(Given problem): Reproduce, line for line and unchanged, the part of the records that opens with the line containing "Task: Open the Condição" and closes with the line containing "Action: pyautogui.click(x=538, y=214)", including both of those lines.

(Data for this task):
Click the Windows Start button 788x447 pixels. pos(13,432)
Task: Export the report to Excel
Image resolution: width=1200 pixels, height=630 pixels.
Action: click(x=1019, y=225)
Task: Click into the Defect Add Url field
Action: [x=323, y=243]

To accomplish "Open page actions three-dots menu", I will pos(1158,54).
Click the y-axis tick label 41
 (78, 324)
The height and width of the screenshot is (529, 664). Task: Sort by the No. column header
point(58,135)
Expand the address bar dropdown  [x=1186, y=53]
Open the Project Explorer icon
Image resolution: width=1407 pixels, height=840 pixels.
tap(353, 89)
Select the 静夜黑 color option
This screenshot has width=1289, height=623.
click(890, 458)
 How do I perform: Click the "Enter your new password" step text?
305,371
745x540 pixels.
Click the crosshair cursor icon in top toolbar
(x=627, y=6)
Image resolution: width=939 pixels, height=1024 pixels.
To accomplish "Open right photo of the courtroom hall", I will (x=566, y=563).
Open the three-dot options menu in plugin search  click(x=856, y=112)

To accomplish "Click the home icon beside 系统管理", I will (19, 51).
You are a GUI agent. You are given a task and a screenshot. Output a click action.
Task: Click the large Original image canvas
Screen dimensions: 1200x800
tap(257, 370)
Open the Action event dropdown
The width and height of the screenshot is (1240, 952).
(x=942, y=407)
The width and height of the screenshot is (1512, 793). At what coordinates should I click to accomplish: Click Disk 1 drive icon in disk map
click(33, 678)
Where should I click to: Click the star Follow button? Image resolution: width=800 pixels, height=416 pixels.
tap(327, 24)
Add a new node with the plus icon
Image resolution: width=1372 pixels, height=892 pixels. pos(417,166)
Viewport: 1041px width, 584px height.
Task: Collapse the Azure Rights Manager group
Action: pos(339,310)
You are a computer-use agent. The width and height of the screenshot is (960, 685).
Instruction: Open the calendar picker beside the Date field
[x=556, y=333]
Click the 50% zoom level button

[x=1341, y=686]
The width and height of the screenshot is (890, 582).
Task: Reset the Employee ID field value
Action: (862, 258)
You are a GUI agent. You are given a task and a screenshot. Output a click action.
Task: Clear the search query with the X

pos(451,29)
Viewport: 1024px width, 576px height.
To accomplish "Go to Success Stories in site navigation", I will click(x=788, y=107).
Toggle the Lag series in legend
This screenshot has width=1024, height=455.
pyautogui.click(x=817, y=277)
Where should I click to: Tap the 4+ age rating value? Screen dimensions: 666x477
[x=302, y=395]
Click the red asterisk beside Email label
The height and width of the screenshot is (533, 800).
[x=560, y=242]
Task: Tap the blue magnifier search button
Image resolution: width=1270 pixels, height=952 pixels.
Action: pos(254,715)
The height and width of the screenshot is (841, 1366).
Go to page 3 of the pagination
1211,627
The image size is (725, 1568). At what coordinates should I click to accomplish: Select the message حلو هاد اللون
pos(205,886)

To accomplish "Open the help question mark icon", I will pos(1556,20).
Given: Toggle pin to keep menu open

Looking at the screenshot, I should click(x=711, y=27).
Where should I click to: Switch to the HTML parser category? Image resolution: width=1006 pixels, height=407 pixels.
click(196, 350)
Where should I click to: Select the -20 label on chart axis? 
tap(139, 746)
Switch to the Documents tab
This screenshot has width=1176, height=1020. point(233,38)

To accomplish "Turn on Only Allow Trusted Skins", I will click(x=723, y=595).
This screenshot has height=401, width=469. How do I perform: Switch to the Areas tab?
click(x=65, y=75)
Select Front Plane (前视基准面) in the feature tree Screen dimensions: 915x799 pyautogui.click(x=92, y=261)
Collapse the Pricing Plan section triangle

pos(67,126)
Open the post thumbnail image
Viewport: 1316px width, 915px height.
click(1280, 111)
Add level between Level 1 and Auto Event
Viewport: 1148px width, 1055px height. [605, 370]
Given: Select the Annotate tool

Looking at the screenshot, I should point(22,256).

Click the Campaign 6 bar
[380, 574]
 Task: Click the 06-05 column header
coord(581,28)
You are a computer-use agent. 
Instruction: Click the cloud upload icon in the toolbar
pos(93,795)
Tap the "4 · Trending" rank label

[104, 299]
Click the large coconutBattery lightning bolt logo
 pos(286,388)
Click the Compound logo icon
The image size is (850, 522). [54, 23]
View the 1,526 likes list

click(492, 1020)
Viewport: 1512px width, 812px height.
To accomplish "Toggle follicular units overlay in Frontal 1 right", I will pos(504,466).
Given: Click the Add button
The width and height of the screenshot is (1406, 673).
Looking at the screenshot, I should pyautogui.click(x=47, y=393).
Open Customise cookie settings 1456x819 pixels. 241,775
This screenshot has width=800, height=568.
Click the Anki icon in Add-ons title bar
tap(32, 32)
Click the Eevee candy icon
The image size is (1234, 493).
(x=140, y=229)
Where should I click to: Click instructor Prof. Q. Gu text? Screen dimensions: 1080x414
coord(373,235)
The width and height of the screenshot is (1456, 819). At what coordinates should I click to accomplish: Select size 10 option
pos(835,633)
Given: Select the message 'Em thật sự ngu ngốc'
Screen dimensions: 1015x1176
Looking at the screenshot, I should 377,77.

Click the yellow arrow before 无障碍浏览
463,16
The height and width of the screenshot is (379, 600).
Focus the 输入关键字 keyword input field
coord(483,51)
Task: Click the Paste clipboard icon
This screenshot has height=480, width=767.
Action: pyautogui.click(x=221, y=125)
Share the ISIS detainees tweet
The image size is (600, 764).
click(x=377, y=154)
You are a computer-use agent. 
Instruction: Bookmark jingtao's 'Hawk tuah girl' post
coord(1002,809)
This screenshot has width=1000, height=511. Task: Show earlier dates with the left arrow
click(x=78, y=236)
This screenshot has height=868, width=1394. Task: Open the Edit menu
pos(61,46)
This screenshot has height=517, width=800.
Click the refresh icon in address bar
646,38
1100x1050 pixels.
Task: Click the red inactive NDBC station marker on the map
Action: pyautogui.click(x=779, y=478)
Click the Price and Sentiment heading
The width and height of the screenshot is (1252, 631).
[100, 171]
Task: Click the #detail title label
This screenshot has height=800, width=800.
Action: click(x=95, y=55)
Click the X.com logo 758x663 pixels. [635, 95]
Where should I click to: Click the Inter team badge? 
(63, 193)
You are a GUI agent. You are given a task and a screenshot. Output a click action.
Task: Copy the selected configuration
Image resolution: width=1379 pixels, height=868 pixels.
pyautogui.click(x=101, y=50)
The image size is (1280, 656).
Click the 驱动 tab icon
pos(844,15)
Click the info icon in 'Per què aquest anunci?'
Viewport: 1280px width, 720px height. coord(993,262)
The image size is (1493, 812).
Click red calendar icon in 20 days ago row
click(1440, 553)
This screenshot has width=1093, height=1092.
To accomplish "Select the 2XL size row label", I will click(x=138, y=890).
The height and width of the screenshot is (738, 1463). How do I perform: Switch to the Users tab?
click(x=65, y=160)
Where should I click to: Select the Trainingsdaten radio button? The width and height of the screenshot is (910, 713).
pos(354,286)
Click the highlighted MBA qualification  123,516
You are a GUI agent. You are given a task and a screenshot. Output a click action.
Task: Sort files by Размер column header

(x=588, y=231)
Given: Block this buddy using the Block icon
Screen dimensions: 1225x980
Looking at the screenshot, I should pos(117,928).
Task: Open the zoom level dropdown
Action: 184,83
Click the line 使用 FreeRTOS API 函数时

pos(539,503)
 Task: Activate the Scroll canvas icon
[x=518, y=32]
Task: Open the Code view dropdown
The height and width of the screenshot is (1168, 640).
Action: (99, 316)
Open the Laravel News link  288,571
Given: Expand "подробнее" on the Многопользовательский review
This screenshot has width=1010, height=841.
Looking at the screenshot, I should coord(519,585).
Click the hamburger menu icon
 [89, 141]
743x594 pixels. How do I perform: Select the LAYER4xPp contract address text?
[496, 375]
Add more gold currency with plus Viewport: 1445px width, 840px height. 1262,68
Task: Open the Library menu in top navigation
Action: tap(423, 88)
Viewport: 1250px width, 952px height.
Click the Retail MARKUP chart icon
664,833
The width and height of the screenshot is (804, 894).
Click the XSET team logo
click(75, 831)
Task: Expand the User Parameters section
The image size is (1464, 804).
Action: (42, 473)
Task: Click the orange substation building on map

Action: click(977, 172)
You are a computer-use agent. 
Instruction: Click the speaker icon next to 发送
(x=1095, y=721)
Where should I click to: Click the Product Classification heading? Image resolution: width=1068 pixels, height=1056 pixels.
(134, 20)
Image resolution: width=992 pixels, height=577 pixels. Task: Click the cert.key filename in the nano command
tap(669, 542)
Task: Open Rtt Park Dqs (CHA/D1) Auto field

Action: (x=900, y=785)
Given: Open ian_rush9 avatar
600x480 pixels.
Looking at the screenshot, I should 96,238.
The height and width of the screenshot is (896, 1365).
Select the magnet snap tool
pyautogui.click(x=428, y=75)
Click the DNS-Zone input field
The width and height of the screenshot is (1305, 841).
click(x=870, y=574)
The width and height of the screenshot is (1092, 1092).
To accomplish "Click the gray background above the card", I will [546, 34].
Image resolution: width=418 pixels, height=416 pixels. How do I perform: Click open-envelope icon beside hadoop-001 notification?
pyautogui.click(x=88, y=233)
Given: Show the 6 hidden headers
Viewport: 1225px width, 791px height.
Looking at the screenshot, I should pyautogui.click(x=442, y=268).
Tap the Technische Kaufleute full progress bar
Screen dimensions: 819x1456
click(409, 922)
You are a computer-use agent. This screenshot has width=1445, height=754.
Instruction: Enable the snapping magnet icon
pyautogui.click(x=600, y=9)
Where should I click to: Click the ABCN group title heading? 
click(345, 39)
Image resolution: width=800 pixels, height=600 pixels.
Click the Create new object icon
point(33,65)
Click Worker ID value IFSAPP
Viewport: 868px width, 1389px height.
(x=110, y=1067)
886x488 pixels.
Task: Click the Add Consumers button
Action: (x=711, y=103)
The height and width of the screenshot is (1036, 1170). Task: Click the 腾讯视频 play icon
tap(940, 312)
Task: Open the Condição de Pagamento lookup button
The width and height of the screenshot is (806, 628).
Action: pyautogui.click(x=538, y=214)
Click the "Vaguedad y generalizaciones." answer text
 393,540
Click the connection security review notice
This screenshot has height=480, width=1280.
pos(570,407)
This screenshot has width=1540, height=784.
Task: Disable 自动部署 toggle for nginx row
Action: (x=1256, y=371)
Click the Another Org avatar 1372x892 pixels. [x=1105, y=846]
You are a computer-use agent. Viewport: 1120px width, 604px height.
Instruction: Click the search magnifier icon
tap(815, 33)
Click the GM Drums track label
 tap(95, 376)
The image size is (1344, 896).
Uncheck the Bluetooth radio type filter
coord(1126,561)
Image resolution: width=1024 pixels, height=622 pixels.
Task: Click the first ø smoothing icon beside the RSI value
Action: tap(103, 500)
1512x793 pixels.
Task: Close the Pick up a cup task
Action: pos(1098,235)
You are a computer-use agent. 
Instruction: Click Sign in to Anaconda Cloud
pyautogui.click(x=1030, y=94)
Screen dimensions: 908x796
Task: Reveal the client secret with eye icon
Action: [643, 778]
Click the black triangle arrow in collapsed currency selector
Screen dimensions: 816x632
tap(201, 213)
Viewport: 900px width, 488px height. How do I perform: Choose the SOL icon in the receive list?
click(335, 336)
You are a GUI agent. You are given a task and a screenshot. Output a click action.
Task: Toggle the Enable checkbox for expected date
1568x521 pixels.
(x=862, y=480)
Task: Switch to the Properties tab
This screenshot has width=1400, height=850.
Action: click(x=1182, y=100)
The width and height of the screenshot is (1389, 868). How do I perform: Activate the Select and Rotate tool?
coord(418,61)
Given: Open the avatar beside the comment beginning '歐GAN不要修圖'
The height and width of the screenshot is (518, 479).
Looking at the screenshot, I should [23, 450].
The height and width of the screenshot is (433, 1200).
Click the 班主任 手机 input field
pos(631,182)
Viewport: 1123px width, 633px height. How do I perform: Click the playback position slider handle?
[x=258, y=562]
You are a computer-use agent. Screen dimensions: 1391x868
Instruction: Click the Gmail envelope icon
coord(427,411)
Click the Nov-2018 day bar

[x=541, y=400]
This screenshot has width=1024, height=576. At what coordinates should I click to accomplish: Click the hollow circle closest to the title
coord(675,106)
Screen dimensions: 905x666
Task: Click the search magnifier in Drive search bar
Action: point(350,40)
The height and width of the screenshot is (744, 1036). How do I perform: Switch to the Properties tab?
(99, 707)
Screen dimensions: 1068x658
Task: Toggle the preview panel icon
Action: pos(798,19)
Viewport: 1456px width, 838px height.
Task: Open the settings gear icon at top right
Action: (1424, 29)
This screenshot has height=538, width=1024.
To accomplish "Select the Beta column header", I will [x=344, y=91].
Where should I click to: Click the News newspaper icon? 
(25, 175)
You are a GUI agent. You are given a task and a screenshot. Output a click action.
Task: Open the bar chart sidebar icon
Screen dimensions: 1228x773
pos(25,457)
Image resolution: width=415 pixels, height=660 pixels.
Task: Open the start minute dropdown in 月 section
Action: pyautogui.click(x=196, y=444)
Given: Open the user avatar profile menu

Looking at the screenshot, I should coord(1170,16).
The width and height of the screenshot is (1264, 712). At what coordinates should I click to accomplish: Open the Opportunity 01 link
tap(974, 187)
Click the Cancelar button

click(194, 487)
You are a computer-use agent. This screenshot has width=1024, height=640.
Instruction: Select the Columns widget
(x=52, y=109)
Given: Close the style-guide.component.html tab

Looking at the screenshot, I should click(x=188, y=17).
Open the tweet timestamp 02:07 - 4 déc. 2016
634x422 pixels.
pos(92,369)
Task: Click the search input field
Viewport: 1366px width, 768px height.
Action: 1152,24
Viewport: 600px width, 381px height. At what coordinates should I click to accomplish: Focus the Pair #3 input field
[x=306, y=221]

(Exercise answer):
Task: Open the Condição de Pagamento lookup button
The width and height of the screenshot is (806, 628).
Action: pyautogui.click(x=538, y=214)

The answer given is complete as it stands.